--- START ---
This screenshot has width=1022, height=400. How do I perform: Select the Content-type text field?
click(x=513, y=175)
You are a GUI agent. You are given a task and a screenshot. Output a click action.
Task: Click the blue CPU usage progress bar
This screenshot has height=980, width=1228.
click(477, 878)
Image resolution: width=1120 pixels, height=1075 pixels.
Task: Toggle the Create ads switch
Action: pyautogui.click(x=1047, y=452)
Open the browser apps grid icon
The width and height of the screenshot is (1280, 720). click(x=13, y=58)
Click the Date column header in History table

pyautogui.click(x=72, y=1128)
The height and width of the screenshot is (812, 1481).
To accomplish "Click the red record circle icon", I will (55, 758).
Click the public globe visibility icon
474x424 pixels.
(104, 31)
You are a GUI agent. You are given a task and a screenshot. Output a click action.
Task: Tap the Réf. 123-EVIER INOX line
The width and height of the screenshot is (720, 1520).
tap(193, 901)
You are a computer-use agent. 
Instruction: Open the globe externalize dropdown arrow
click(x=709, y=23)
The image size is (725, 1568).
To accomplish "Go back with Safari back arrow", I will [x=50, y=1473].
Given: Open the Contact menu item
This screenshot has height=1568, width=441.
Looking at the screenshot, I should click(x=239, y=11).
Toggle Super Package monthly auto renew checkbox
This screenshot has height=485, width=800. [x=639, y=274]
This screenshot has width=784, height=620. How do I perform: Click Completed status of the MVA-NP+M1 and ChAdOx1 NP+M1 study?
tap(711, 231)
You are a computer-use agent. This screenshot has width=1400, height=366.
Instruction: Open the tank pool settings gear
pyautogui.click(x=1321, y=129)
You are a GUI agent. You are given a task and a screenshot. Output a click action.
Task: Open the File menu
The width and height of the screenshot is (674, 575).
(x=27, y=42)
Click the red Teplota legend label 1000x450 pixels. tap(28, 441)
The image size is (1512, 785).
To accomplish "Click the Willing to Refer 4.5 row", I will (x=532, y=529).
--- END ---
What you have to do. Give the number of lines in the material above that contain the word "menu", and add nothing.

Exercise result. 2